SUPPLIED PASSAGE
Rathish Babu Unnikrishnan Vs. State (Govt. of NCT of Delhi) Anr.
[Criminal Appeal Nos. 694-695 of 2022 arising out of S.L.P. (Crl.) Nos. 5781-5782 of 2020]
Hrishikesh Roy, J.
1. Leave granted.
2. The challenge in these appeals is to the judgment and order dated 02.08.2019 in the Crl. M.C. No.414/2019 and Crl.M.A.No.1754/2019 whereby the Delhi High Court dismissed the application under Section 482 of the Code of Criminal Procedure, 1973 (hereinafter referred to as “Cr.P.C”) for quashing of the summoning order dated 1.6.2018 and the order framing notice dated 3.11.2018, issued against the appellant under Section 138 of the Negotiable Instruments Act, 1881 (hereinafter referred to as the ‘N.I. Act’). On the criminal complaint instituted by one Satish Gupta (respondent no.2), the order under Section 251 of the Cr.P.C. was issued against the appellant by the Magistrate’s Court. The High Court on considering the rival contention opined that the grounds agitated by the appellant are “factual defences” which should not be considered within the parameters of limited enquiry permissible in a petition under Section 482 Cr.P.C. Accordingly, the petition was dismissed but the accused’s liberty to raise his defence in the competent Court was safeguarded in the impugned order.

TASK 1
Copy the judgment excerpt word for word, from "Rathish Babu Unnikrishnan" to "1. Leave granted.".
TASK 2
List every full calendar date that appears in the judgment excerpt.

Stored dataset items
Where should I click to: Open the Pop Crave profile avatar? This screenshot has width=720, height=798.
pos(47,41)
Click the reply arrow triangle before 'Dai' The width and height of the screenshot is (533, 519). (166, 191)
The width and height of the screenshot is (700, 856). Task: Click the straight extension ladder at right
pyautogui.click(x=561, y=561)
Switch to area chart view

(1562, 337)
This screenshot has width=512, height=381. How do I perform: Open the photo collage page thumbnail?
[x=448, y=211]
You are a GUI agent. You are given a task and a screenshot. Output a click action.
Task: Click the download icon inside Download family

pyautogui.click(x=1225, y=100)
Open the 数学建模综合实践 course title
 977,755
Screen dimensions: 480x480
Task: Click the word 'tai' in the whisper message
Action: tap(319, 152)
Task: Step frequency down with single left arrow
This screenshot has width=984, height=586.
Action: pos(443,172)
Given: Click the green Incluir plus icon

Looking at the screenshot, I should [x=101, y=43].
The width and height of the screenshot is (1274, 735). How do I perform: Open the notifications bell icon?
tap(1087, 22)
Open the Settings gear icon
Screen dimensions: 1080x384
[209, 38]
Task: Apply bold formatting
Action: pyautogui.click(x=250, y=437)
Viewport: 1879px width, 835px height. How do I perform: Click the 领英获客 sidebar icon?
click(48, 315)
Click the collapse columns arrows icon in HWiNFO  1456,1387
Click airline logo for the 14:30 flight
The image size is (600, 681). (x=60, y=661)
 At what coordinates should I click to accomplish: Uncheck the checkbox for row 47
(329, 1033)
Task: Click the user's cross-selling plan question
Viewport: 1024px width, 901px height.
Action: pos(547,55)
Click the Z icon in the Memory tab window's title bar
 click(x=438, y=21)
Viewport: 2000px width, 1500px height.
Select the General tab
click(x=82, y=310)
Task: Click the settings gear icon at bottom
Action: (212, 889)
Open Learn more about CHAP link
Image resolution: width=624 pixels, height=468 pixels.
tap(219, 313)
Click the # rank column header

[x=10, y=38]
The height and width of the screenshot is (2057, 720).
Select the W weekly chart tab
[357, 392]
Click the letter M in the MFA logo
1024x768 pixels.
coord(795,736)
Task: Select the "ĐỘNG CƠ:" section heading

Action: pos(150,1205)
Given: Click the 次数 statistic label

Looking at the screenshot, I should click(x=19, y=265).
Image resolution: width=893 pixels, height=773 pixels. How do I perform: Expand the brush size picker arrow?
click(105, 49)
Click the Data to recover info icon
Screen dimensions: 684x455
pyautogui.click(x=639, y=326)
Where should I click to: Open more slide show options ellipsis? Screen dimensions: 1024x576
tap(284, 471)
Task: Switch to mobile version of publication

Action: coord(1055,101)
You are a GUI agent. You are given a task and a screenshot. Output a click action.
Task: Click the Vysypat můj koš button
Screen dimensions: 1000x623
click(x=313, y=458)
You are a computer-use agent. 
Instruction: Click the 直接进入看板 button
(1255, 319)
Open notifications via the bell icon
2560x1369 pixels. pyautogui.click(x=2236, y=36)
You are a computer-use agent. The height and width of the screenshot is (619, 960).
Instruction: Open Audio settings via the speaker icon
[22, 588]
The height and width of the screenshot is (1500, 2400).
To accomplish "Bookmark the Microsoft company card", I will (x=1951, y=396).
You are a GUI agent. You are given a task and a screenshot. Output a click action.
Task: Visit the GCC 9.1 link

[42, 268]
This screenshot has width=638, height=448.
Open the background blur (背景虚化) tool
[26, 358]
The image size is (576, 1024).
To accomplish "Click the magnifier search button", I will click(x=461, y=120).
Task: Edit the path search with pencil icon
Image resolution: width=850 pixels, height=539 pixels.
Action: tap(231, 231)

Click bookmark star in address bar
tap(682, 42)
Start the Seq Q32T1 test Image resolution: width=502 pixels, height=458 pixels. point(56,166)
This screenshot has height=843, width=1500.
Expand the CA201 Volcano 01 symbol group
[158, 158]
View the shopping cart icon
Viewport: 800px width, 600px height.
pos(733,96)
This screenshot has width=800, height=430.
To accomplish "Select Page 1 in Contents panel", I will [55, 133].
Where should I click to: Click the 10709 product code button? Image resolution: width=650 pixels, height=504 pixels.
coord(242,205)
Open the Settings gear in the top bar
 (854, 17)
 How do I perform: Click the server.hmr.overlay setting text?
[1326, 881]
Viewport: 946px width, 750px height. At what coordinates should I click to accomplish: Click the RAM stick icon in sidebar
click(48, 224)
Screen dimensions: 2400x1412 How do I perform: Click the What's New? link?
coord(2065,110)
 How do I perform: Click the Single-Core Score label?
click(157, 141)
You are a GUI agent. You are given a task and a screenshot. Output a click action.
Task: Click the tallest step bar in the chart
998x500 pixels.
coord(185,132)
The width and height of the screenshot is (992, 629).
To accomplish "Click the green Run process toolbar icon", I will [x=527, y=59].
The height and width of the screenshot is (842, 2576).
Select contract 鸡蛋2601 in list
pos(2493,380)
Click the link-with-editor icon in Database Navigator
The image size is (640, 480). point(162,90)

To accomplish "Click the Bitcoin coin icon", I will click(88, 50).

CORRECT OUTPUT 1
Rathish Babu Unnikrishnan Vs. State (Govt. of NCT of Delhi) Anr.
[Criminal Appeal Nos. 694-695 of 2022 arising out of S.L.P. (Crl.) Nos. 5781-5782 of 2020]
Hrishikesh Roy, J.
1. Leave granted.

CORRECT OUTPUT 2
02.08.2019
1.6.2018
3.11.2018